Performance-wise, Knights Landing falls short of the highest-end Haswell-E and Broadwell-E systems. Furthermore, the AVX2 -> AVX512 scaling is a lackluster 34%. For now, the reason remains unknown. But it's currently hypothesized to be either memory bandwidth or Amdahl's Law.
It's worth noting that y-cruncher is completely untuned for the Knights Landing architecture. Nearly all optimizations and tuning settings are the same as the desktop chips. So there's likely more performance left to be squeezed out. But due to the cost of Xeon Phi systems along with the general inaccessibility to consumers, it will be a while before y-cruncher has any properly tuned binaries for Knights Landing (if ever).
The AVX512-CD binary (for both Windows and Linux) is available upon request to anyone who sends me a Knights Landing benchmark. But for now, I'm hesitant to formally release it since it hasn't been sufficiently tested. (A pi benchmark has very poor test-coverage of the entire program.)
In addition to the AVX512-CD binary, y-cruncher also has AVX512-DQ and AVX512-IFMA binaries for Skylake Purley and Cannonlake. But assuming Intel sticks with its policy of massive delays, it will be a quite while before either of them see the light of day.
y-cruncher v0.7.1: (May 16, 2016) - permalink
This is an semi-unplanned released to address a number of critical issues with the HWBOT integration. (Most notably the reference clock skew issue.)
Other than that, there are few other user-visible features. Most of the changes since v0.6.9 are internal refactorings. Some of these were large (and dangerous) enough that it probably would've been better to wait a few more months before releasing v0.7.1. So if anything breaks, let me know.
While this version wasn't intended to have many new features, all that refactoring did lend itself to a some opportunistic stuff such as large pages and Unicode support.
GUI Benchmark Wrapper and HWBOT Integration: (April 3, 2016) - permalink
I get asked these two questions a lot:
#1 never happened because I suck at UI programming and I didn't want that mixed in with performance critical code.
#2 never happened because the HWBOT benchmark API wasn't ready.
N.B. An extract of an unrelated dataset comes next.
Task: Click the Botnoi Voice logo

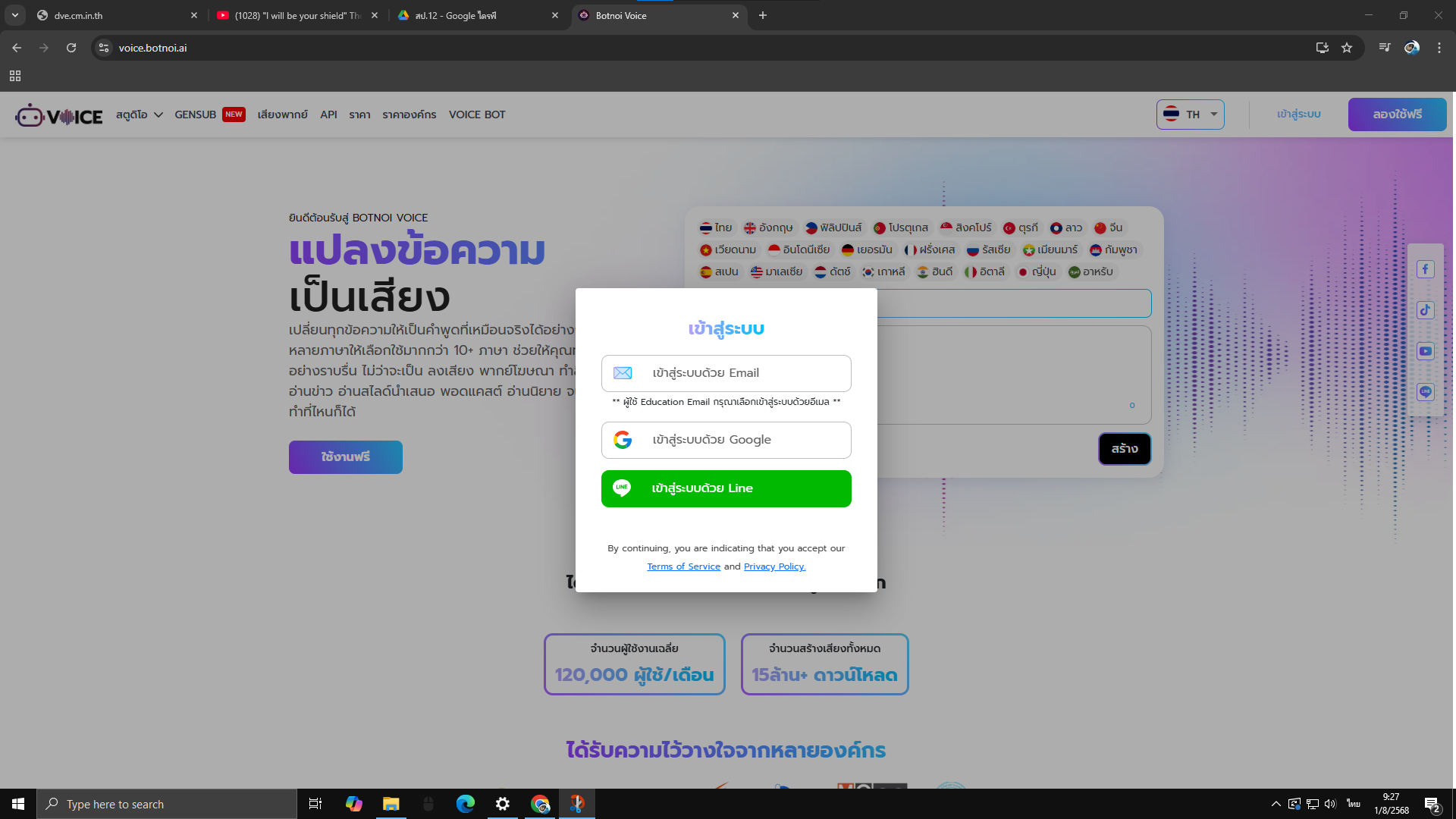Action: click(x=59, y=115)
Well, both finally happening... More details here: http://forum.hwbot.org/showthread.php?t=155079
Pi Day and some Spin-off Projects: (March 14, 2016) - permalink
Anyone who has been following my GitHub profile for past year will know that I've been working a library that exposes the compute-engine of y-cruncher. Well that's finally done and pushed out the door. (It was actually completed in January, but I waited until now following my usual "wait several months for Q/A".)
In any case, the spin-off project consists of two components:
YMP stands for "y-cruncher Multi-Precision Library". For the most part, it's just another bignum library - except that it supports SIMD and parallelized large multiplication.
Number Factory is largely a test app for the YMP library. It implements much of the same functionality as y-cruncher, albeit more cleanly and less efficiently.
The two can be found on my GitHub: https://github.com/Mysticial/NumberFactory
Documentation for the library can be found here: http://www.numberworld.org/ymp/v1.0/
For now, the project is entirely experimental and is available only for 64-bit Windows with Visual Studio 2015. It is far from mature and there are no plans to support Linux in the near future. But at the very least, it will let people code things up that utilize y-cruncher's parallel large multiplication.